Venezuela loopt het risico binnenkort op zwart zaad te zitten. Javier Murcio, fondsbeheerder bij Standish, een boutique van BNY Mellon, kent geen ander land in de wereld dat in zo’n korte tijd de eigen economie te gronde heeft weten te richten.
De lage olieprijzen zijn een grote uitdaging voor alle olieproducerende landen, maar Venezuela springt er wel op een bijzondere manier uit. Terwijl de olieprijzen daalden, bleef de Venezolaanse overheid geld uitgeven als water.
Het land kampt met een groot overheidstekort en gaat gebukt onder een zelf veroorzaakte crisis. Toch houden de beleidsmakers vast aan een onrealistische wisselkoers, forse overheidsbestedingen en moet de staatsoliemaatschappij de welvaart in het land bevorderen.
Internationale hulp
Hulp van het Internationaal Monetair Fonds (IMF) lijkt volgens Murcio voor de hand liggend, maar de relatie met het IMF en andere internationale financiële instituties is dermate verslechterd door het anti-vrije markt beleid van voormalig president Hugo Chávez en zijn opvolger Nicolás Maduro dat dit niet een reële optie is.

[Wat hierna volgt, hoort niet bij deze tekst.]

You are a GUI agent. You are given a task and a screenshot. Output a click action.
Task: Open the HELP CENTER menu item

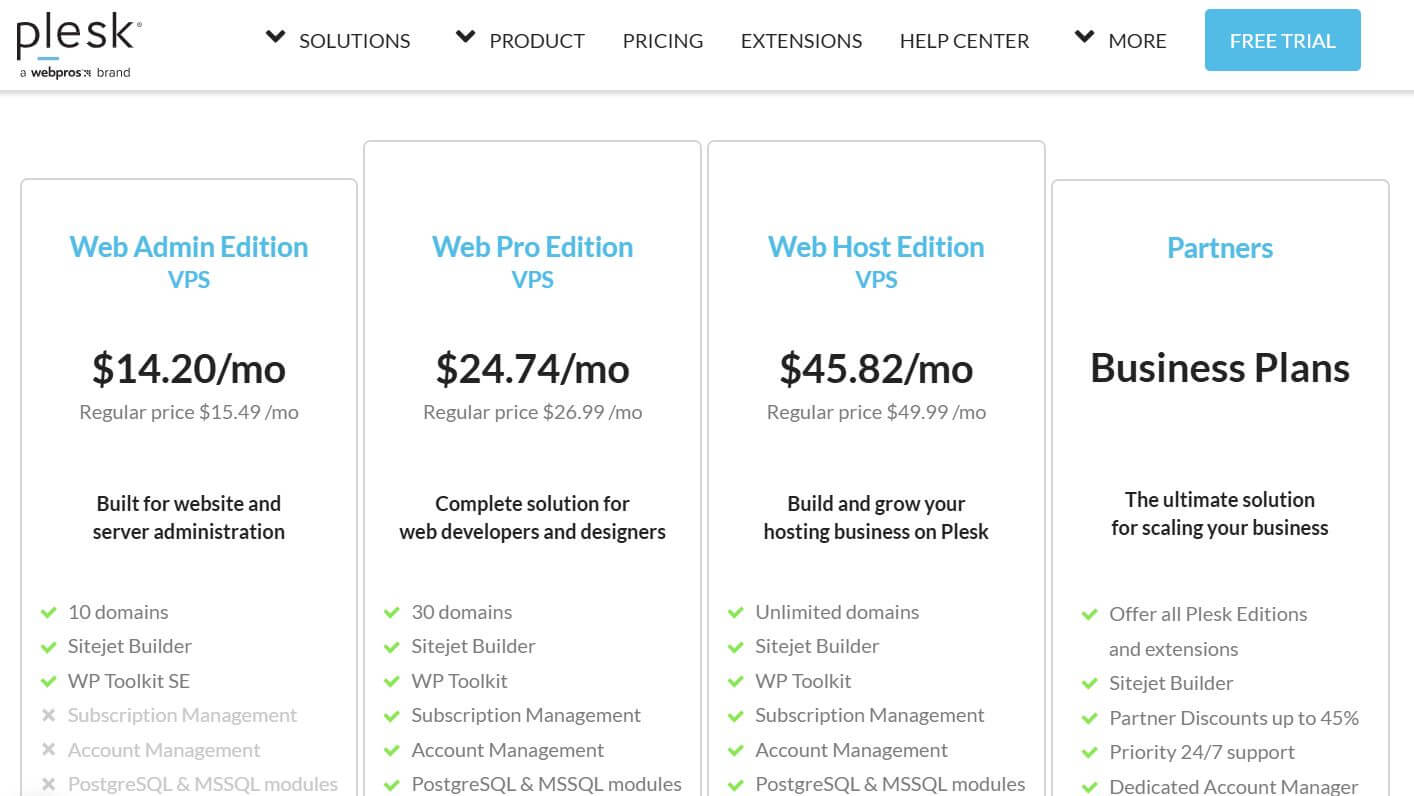tap(964, 40)
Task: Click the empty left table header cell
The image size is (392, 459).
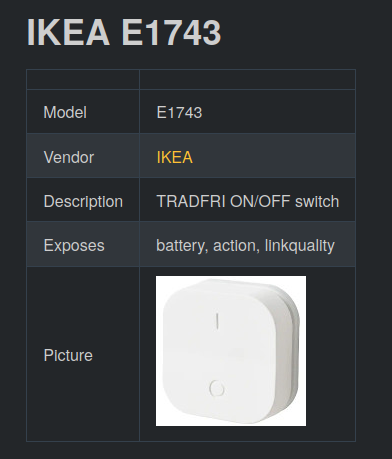Action: (83, 80)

“Als er internationale financiële hulp wordt geboden, zullen de voorwaarden zo streng zijn dat de Venezolaanse economie die veertien jaar lang van het normale economische pad is afgeweken volledig hervormd moet worden.” Murcio meent dat Venezuela politiek niet bij machte zal zijn om net als Griekenland vorig jaar vergaande hervormingen door te voeren toen een internationale reddingsoperatie voor dat land werd opgezet.
Besmettingsgevaar
Zoals er vorig jaar angst was dat andere worstelende lidstaten van de Europese Unie (EU) Griekenland in een eventueel faillissement zouden volgen, maakt Murcio zich geen zorgen dat Venezuela andere Latijns-Amerikaanse economieën, opkomende markten of oliemaatschappijen zal besmetten. Daarvoor is de situatie waarin het land zich heeft gemanoeuvreerd te uniek.
Volgens Murcio is het een simpele rekensom om vast te stellen dat de liquiditeiten van Venezuela opraken. Er staat dan ook een credit event op stapel. Toch denkt de fondsbeheerder niet dat het tot een ingebrekestelling komt. Marcio houdt een aantal opties open zoals het verlengen van de looptijd van obligaties, de verkoop van goudreserves of het te gelde maken van oliereserves.
Een nieuwe zorgenpost
De situatie waarin Venezuela verkeert, is uniek. Maar Portugal lijkt de overheid ook de kans te vergroten dat het land wanbetaler wordt, nu de Portugese coalitieregering nieuwe anti-bezuiningsmaatregelen heeft doorgevoerd die de eerder in gang gezette begrotingshervormingen terugdraaien.
De Europese Centrale Bank (ECB) heeft als voorwaarde voor het opkoopprogramma, dat het schuldpapier door minimaal een kredietbeoordelaar als investment grade betiteld moet worden. Murcio’s collega bij Standisch en staatsobligatiespecialist Rowena MacFarlane, reageert desgevraagd: “Portugal zit aan de ondergrens, het staatspapier wordt alleen nog door het Canadese ratingbureau DBRS boven junkstatus beoordeeld. In april herziet DBRS zijn kredietbeoordeling van het land. Een afwaardering kan Portugees schuldpapier uitsluiten van het opkoopprogramma van de ECB en de leenkosten voor de Portugese overheid fors opjagen.”
Murcio constateert dat markten zich zorgen maken over de herbeoordeling door DBRS en lijken hierop vooruit te lopen. Rendementen op 10-jarige Portugese leningen stegen naar 4,3% afgelopen februari. MacFarlane: “Ik denk dat het niet zo’n vaart zal lopen. Een downgrade betekent niet automatisch dat de ECB stopt met het opkopen van Portugese schuld.” Zij ziet de herziening van het kredietoordeel als een belangrijke technische factor.